Work instructions:
Copy the text of each item below word for word, omitting the pictures.

Listed entries:
START

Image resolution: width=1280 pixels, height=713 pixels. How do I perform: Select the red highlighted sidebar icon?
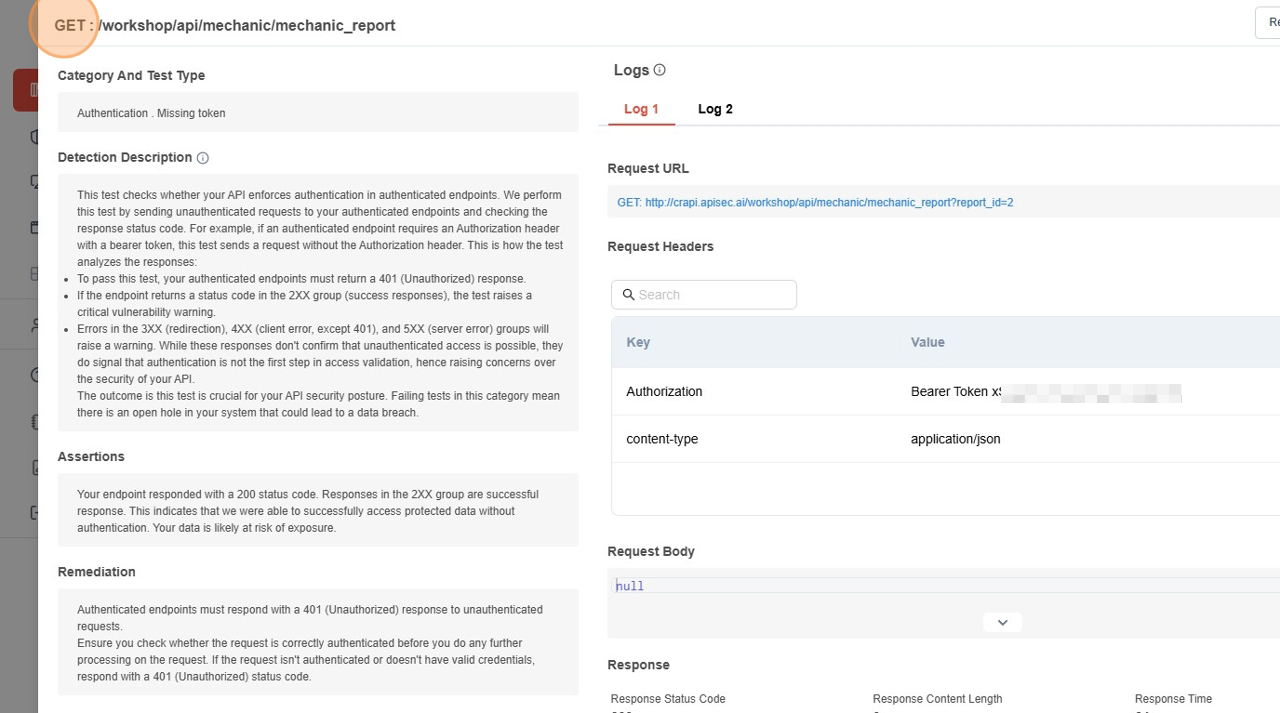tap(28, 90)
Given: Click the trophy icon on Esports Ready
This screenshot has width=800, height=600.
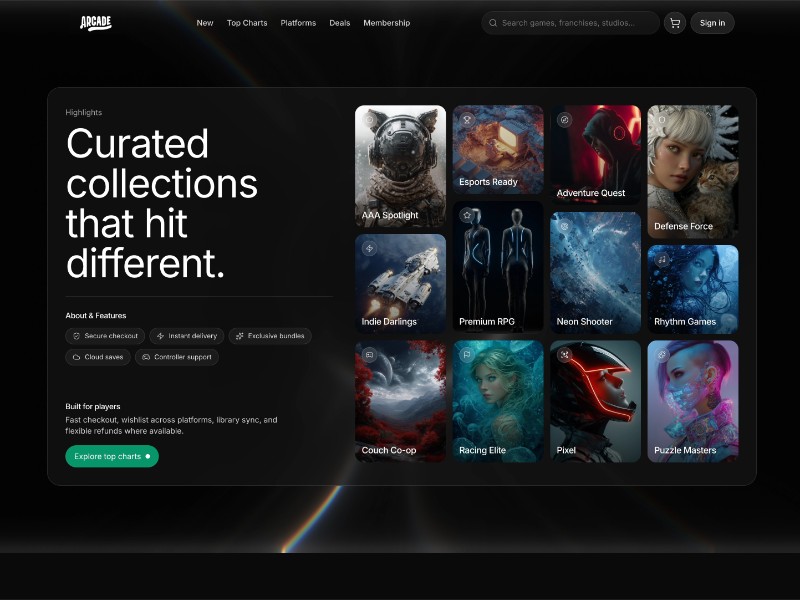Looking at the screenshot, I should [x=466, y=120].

END

Answer for this exercise:
Image resolution: width=1280 pixels, height=713 pixels. How do I perform: Select the red highlighted sidebar icon?
tap(28, 90)
Given: Click the trophy icon on Esports Ready
This screenshot has width=800, height=600.
Looking at the screenshot, I should [x=466, y=120].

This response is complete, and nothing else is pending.